In accordance with Section 77 of the Local Government Regulation 2012, Council may fix a minimum general rate for each differential general rate category determined during the course of the budget deliberations.

The minimum general rate will be determined at a level that also takes into account the minimum cost per annum of providing common services which are provided to every ratepayer as well as basic general administration costs.

  1.  Rate categories

Pursuant to Section 80 of the Local Government Regulation 2012 the scheme will have 31 categories of land. 

…”

  1. Page 7 of the booklet, in the Revenue Statement, continued:

“The categories and the considerations taken into account in determining the differential general rates are:

RESIDENTIAL

Category 10 – Commercial/Industrial

A differential rate will be levied on rateable parcels of land used for commercial, business, industrial, multi-residential bed and breakfast or other similar purposes not included in any other category.  This includes all vacant land zoned, high impact industry, medium impact industry, low impact industry, mixed use, principal centre, district centre or specialised centre in Councils Planning Scheme. 

Land in this area is used for commercial, business, industrial or other similar purpose and demand for local government services to this land exceeds that required for other uses. 

A limitation of increase in accordance with s 116 of the Local Government Regulation 2012 (rate capping) of 30% will apply to this category for the 2014/5 year.”

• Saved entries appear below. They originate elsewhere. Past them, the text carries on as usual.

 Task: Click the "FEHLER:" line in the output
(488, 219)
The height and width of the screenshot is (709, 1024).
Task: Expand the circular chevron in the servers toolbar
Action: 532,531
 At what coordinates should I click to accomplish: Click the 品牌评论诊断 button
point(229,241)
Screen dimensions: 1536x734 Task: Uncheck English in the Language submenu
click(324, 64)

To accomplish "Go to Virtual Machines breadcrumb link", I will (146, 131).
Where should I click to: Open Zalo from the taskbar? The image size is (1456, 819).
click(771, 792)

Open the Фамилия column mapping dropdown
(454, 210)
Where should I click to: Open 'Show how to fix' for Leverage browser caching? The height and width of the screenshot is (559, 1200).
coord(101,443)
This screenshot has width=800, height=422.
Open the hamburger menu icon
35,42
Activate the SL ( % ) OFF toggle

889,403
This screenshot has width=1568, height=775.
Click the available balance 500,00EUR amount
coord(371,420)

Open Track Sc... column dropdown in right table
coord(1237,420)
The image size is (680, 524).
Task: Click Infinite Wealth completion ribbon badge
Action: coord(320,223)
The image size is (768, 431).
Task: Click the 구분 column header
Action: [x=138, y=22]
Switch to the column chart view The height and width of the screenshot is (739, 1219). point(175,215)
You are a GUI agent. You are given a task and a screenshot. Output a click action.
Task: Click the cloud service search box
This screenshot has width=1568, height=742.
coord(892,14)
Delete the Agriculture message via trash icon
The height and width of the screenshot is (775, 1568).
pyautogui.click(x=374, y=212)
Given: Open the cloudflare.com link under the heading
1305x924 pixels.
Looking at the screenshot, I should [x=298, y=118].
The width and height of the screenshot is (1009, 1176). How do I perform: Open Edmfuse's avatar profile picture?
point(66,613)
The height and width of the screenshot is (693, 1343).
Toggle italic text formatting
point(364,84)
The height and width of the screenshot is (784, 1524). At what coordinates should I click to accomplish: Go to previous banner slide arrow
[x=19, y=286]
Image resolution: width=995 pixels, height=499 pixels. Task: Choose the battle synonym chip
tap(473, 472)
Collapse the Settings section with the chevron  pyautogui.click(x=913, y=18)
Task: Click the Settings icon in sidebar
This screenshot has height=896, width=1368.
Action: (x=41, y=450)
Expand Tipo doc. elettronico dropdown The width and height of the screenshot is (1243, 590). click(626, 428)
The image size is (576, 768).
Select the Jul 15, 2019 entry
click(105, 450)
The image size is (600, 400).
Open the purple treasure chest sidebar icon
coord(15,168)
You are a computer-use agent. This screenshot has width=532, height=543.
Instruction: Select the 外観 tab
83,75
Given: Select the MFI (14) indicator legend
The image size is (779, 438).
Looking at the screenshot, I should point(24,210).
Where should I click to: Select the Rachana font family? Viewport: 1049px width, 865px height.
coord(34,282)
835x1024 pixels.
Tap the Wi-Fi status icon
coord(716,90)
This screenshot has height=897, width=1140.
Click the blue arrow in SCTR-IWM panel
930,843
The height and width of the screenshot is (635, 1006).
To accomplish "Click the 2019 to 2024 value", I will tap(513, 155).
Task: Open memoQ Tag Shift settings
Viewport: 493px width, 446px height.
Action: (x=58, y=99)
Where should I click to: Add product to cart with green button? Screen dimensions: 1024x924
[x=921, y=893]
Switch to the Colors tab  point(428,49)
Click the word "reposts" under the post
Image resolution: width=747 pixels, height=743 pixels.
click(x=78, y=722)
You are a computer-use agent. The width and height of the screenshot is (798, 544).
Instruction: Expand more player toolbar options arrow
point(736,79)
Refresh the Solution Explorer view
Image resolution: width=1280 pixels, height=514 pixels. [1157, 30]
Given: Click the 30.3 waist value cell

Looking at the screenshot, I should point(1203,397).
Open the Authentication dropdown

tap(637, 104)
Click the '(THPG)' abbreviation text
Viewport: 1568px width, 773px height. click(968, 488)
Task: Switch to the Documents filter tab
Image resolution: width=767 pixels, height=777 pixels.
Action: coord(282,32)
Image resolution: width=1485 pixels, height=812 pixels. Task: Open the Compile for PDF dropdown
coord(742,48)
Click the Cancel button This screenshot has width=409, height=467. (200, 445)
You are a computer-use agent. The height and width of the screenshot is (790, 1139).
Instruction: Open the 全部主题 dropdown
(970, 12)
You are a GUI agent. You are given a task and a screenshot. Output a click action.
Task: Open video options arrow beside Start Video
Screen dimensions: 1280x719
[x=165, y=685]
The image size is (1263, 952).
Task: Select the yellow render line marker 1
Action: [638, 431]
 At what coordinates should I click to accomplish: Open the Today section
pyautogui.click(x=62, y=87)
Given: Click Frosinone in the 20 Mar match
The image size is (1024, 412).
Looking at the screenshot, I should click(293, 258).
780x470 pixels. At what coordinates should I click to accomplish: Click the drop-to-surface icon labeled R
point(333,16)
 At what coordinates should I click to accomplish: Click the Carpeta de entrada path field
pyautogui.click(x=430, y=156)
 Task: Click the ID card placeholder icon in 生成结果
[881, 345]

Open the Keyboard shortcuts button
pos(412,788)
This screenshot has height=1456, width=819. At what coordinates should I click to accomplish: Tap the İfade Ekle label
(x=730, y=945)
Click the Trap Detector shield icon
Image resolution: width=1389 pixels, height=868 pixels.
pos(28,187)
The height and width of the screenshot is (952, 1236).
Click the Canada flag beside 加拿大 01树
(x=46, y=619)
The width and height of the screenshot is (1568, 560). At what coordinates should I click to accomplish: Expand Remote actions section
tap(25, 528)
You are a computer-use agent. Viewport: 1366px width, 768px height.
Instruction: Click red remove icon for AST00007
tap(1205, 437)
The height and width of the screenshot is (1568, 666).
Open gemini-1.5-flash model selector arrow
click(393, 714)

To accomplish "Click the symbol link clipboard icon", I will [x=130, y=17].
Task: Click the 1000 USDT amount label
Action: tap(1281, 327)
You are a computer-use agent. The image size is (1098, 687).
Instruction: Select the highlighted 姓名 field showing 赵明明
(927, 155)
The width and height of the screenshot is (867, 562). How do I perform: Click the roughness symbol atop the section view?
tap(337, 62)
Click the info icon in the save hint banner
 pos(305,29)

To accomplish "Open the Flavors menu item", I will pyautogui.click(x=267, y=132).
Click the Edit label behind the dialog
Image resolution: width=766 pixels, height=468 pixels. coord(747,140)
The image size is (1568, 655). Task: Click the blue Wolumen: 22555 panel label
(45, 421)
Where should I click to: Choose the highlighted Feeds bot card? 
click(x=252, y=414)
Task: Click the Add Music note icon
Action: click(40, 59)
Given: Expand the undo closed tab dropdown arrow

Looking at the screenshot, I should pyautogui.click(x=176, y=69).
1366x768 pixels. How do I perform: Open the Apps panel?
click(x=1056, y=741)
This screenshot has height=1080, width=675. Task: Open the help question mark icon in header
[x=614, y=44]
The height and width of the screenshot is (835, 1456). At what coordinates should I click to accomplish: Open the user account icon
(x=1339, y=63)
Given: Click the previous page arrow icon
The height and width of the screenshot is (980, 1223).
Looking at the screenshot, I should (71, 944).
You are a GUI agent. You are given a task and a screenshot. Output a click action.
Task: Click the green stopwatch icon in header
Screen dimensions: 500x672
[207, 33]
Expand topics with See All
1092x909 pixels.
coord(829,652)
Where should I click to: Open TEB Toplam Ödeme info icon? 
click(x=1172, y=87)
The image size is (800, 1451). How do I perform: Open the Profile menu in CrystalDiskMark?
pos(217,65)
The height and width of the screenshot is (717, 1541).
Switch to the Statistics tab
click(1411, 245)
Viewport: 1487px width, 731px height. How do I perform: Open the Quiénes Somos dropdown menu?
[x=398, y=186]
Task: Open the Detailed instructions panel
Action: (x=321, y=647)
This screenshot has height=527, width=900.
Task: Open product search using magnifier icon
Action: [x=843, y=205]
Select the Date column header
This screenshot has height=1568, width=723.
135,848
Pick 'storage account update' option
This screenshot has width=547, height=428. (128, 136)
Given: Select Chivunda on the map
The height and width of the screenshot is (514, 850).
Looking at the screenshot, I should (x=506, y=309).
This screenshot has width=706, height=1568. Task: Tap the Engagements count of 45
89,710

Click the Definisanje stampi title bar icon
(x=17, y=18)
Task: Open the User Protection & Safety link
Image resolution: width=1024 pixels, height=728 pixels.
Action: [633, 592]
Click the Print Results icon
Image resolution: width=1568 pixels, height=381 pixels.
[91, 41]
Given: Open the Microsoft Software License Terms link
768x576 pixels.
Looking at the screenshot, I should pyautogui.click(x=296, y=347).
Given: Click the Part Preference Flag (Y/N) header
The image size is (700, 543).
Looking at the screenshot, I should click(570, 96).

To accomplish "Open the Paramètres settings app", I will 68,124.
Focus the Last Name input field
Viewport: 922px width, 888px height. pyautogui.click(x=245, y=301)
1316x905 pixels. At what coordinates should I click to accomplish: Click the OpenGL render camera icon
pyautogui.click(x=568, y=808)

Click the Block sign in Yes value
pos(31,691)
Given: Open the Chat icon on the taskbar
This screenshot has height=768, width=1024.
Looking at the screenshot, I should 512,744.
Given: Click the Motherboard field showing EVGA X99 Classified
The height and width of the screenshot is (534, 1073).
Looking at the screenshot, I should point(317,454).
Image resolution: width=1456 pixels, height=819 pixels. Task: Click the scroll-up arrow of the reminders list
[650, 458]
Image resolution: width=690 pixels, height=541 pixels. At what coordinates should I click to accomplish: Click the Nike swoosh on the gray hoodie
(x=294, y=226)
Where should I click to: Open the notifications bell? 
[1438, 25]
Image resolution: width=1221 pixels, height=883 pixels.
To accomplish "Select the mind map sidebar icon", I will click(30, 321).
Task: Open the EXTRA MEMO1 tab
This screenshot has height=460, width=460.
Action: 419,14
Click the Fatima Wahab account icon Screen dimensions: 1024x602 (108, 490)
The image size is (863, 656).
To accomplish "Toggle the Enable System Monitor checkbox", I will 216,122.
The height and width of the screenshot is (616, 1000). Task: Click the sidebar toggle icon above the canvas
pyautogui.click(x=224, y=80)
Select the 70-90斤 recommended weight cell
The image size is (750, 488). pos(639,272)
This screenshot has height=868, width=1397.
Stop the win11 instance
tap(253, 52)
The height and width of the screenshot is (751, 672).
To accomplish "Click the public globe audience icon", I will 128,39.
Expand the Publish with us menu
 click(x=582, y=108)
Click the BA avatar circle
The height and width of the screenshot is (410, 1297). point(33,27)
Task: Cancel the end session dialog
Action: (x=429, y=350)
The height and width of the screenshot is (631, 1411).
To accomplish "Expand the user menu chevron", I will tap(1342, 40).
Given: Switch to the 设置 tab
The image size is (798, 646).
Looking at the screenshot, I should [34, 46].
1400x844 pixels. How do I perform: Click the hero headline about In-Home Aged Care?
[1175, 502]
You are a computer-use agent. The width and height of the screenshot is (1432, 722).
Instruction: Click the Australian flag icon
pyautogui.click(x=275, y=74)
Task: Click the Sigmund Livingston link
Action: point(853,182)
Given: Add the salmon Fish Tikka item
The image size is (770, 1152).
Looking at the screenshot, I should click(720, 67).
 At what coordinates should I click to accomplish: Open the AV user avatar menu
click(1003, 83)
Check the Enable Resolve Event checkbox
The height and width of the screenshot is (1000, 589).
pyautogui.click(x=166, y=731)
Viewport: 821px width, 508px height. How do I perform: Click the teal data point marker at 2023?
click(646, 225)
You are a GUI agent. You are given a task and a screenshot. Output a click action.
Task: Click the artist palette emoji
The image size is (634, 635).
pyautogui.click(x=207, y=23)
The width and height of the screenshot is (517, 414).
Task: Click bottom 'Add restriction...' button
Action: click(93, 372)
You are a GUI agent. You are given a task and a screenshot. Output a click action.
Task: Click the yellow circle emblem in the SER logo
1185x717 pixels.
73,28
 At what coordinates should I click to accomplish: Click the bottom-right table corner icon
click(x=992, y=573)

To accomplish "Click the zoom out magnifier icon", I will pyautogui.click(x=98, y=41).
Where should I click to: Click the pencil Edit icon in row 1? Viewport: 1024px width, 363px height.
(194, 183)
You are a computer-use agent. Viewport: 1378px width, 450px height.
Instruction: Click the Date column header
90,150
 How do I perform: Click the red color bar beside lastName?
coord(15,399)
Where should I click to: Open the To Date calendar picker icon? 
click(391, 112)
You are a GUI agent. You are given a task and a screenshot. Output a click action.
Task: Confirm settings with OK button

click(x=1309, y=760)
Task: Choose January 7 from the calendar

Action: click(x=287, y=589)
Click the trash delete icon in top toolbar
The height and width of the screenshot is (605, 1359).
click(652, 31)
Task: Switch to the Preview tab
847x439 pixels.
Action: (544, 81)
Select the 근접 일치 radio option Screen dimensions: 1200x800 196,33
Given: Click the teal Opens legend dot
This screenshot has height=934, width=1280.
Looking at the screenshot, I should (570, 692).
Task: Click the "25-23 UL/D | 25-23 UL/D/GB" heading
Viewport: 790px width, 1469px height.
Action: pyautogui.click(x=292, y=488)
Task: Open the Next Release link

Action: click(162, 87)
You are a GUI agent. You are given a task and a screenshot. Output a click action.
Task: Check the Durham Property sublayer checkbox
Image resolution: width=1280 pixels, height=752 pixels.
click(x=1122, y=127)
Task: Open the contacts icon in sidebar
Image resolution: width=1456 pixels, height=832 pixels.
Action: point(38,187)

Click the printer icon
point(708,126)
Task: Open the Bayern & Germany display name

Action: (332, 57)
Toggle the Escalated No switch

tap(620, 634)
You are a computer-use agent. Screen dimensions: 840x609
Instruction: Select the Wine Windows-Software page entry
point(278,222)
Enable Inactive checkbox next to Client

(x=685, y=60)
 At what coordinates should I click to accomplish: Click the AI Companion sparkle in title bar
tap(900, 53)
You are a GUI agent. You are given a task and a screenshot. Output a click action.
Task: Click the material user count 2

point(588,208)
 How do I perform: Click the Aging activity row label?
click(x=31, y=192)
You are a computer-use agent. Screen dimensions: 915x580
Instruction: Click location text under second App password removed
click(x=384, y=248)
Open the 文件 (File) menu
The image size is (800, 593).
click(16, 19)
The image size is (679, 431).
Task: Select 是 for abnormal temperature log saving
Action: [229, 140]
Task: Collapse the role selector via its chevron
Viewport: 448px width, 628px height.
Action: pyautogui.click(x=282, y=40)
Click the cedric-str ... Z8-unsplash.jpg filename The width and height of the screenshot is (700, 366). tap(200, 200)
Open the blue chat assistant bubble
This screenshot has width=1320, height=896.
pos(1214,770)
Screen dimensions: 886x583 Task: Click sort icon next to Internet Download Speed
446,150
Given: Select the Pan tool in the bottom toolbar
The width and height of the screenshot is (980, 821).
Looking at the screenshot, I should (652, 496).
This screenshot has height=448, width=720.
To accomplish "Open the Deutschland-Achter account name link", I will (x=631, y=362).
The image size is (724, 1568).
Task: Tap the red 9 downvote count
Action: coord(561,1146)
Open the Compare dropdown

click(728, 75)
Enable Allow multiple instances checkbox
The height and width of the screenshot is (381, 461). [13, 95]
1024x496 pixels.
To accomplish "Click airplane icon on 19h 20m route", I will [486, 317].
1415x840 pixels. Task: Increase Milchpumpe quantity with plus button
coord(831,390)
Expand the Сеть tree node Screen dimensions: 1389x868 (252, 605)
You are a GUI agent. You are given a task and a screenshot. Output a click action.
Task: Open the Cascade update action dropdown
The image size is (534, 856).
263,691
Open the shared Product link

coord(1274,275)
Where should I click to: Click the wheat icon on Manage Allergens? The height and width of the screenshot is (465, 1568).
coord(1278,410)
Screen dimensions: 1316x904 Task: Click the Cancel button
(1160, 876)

  1. Page 11 of the booklet, in the Revenue Statement, provided:

C. UTILITY CHARGES

Utility charges are levied under s 99 of the Local Government Regulation 2012.  Utility and commercial charges are assessed where applicable on full cost pricing principles so that total income received, will fund the cost of provision of local government services to the community and the effective administration of these services. 

…”

  1. Page 14 of the booklet, in the Revenue Statement, provided, in part:

WATER CHARGES

  1.  Basis of charge

Water charges are determined by a user pays basis to recover the cost of Council’s controlled water entity providing the infrastructure and cost of operating and maintaining the water supply system, including a commercial return on Council’s investment, in respect of all land and premises in the water area of the Local Government area. 

…”

  1. Page 21 of the booklet, in the Revenue Statement, provided, in part:

D. SPECIAL & SEPARATE RATES & CHARGES

COUNCIL RURAL FIRE LEVY

A special charge will be levied on all rateable land under Section 94 of the Local Government Regulation 2012 for the purpose of raising funds for the Fraser Coast Rural Fire Group and Brigades as set in Council’s Overall Plan for Special Rates & Charges for the Council Rural Fire Levy. 

…”

  1. Page 24 of the booklet, in the Revenue Statement, provided, in part:

E.  REBATES & CONCESSIONS

In accordance with Sections 119-122 of the Local Government Regulation 2012, Council shall allow remissions and concessions as follows:

…”

  1. Pages 31 to 34 of the booklet set out the Council’s Overall Plan for Special Rates & Charges for 2014/15, as an addendum to the Revenue Statement 2014/15.
  1. Pages 35 to 42 of the booklet set out the Schedule of Rates & Charges, including differential general rates, utility charges, special rates and charges, rebates and concessions, a conservation areas rates rebate, interest on overdue rates and discount on rates. The differential general rates were broken into 31 different categories.
  1. On 17 June 2015, the Councillors of the respondent met at the Council Chambers in Maryborough and resolved to adopt the 2015/16 Budget. The terms of the resolution were equivalent to those of the challenged resolution, for the purposes of deciding the issues raised on this application.
  1. On 19 July 2016, the Councillors of the respondent met at the Council Chambers at Torquay and resolved to adopt the 2016/17 Budget. Again, the terms of the resolution were equivalent to the challenged resolution, for the purposes of deciding the issues raised on this application.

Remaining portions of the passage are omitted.